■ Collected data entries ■
====
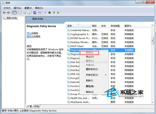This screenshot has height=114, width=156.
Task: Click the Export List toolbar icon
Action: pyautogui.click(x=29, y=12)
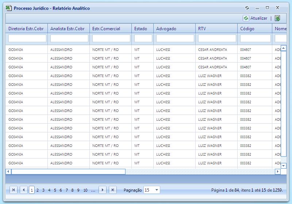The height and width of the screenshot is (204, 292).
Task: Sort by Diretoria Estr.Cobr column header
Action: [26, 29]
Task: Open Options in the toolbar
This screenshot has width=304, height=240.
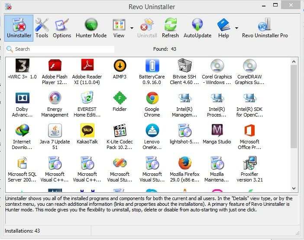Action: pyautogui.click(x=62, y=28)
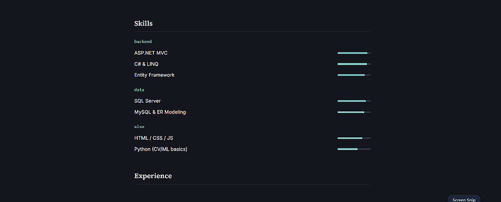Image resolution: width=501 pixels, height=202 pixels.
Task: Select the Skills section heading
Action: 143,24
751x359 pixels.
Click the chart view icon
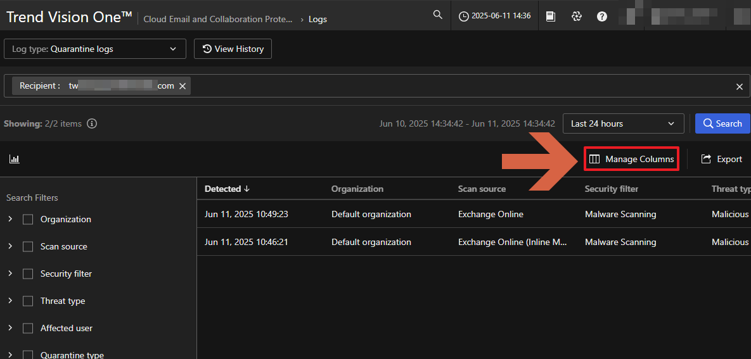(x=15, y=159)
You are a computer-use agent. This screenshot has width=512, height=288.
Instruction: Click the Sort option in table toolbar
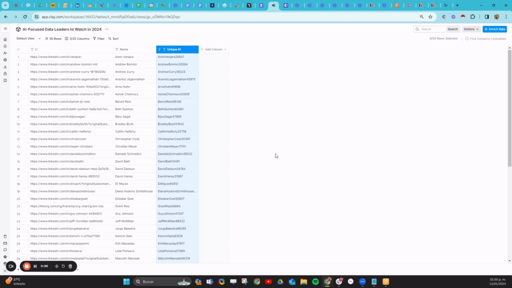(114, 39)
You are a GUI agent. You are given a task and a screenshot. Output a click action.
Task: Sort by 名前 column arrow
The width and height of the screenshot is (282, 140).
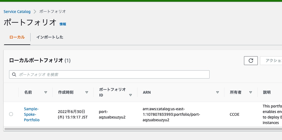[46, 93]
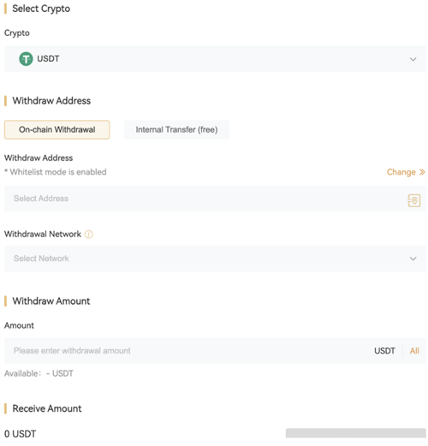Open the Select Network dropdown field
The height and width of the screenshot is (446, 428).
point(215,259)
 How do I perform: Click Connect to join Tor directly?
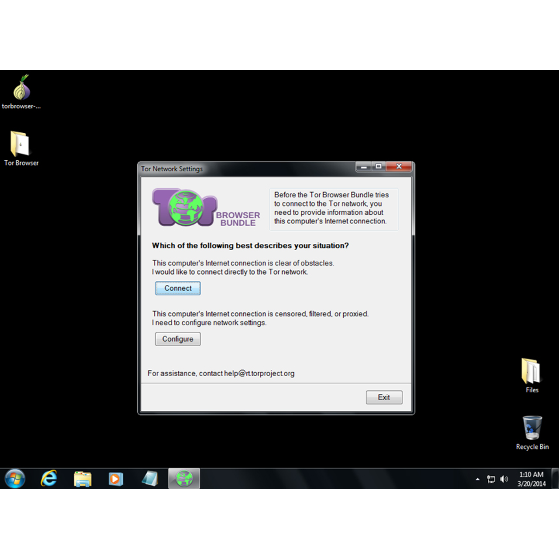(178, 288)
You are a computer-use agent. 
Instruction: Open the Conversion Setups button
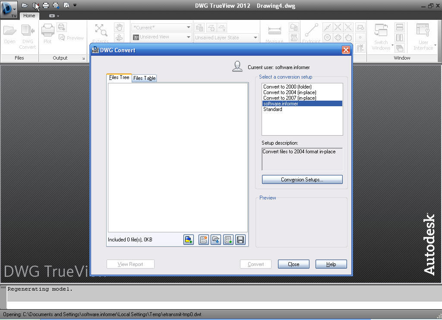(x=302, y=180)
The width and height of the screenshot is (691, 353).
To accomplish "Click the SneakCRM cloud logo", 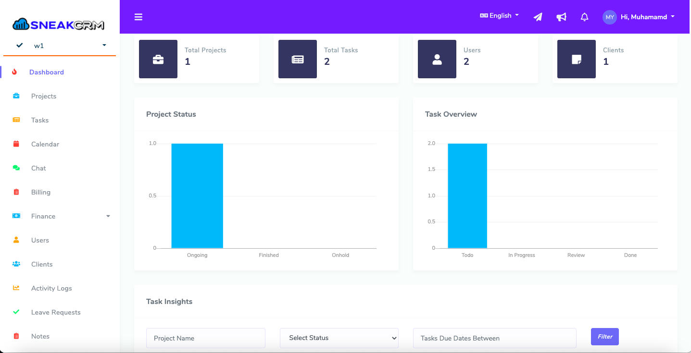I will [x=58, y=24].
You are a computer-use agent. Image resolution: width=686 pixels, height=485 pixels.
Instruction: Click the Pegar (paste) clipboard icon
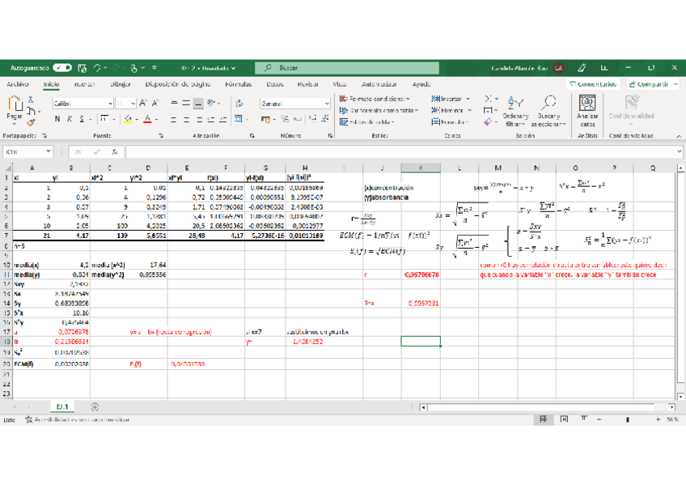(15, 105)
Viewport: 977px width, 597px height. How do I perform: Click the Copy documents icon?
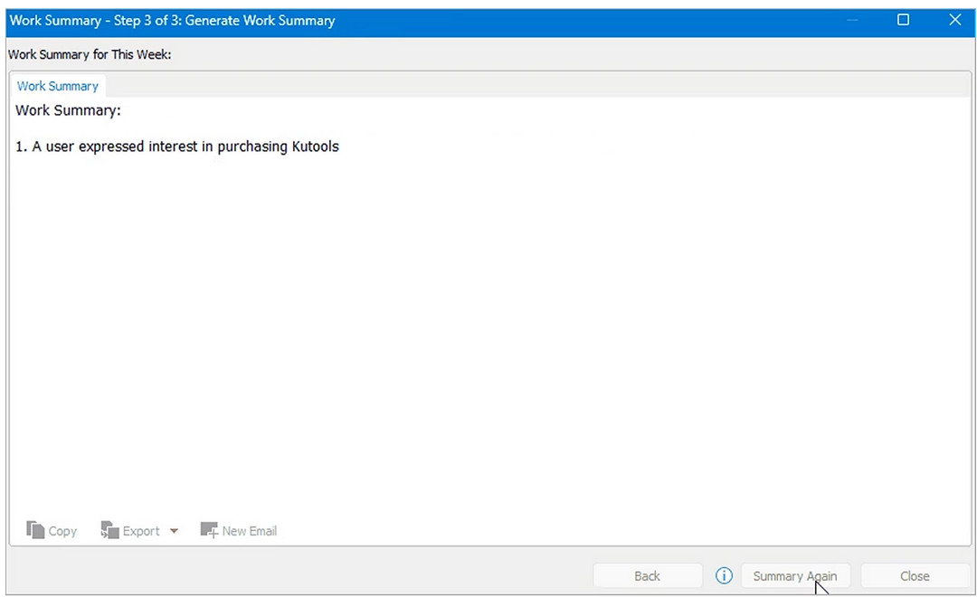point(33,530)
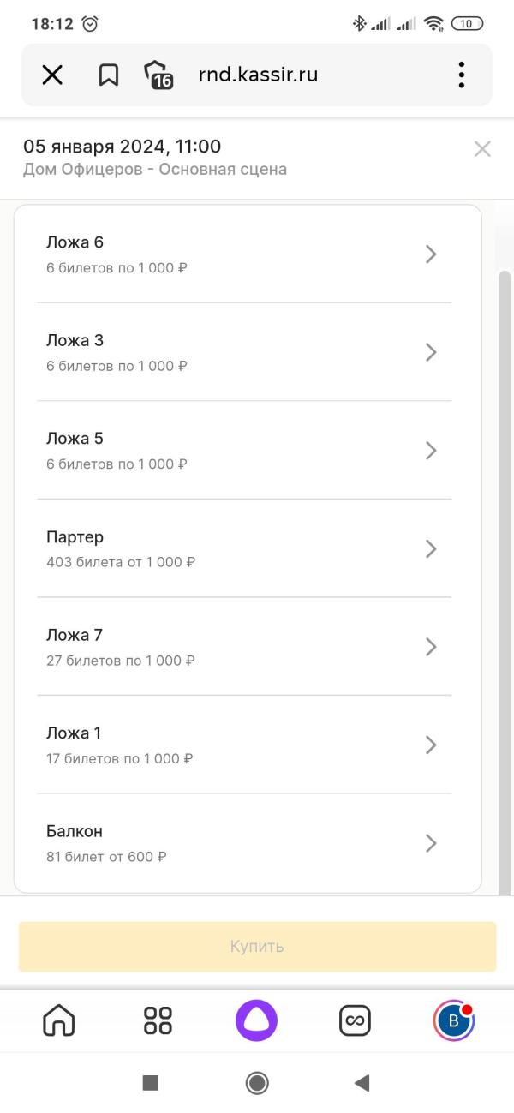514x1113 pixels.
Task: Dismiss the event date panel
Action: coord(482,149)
====
■ WHAT TO PRODUCE ■
All lines of the entries containing the string "computer" must be shown in full.

■ TASK ANSWER ■
You are a computer-use agent. This screenshot has width=512, height=288.
You are a computer-use agent. 
You are a computer-use agent. Image resolution: width=686 pixels, height=485 pixels.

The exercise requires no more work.